Раньше я с каким-то трепетом относился к людям, у которых бывают видения. Теперь с этим покончено. Да, эти люди видят, но в каком состоянии? (Являйся им видения, когда они спокойны, это было бы и правда потрясающе, но ведь об этом и речи нет.)

Все сдвинулось, колеблется и грозит воплотиться в реальность, таково зрение и душа человека, когда он — в измененном состоянии… или побывал в нем раньше.

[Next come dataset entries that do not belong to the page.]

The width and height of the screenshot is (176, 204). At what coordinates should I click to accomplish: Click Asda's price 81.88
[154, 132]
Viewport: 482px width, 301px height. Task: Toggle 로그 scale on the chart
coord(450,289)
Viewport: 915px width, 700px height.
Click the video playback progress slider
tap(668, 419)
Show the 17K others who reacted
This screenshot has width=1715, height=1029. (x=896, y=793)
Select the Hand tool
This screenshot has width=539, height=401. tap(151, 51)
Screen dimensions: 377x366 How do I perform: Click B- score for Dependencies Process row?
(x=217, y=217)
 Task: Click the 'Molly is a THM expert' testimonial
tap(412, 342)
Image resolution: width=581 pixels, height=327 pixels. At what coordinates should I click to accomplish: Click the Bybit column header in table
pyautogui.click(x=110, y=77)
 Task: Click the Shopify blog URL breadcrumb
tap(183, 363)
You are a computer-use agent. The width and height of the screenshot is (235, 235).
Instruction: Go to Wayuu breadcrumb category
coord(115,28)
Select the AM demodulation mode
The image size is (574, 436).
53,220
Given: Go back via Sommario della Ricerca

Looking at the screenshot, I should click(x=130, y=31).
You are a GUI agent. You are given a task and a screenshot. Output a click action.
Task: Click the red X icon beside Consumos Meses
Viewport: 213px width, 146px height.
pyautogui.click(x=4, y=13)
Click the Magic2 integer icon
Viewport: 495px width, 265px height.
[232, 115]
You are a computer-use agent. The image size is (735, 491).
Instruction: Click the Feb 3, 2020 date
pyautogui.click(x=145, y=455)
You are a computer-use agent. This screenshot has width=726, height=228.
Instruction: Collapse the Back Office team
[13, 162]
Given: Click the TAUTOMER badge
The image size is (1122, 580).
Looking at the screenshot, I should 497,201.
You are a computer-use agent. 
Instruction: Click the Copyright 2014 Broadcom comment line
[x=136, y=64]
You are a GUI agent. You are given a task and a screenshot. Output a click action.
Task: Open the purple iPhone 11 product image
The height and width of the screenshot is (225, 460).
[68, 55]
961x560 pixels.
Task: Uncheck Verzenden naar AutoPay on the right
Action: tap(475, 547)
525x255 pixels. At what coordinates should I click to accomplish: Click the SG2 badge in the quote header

Прошло примерно три недели со времени последнего приема мескалина, когда я как-то вечером решил почитать перед сном труд Керси о галлюцинациях.{128} Неловкое движение — и книжка, которую я хотел бросить на диван, упала на пол, открылась, и передо мной мелькнула прекрасная цветная фотография на вклейке. Я поспешил снова взять книгу в руки и взглянуть еще раз на эти чудесные цвета, выяснить, с чьей картины сделана мельком виденная мной репродукция, которую я теперь непременно узнал бы среди любых других. Листаю книгу. Репродукции нет. Трясу: вдруг в книгу попал посторонний листок. Ничего. Беру ее и просматриваю страницу за страницей, а наутро проверяю еще раз сам и прошу посмотреть другого человека: ничегошеньки.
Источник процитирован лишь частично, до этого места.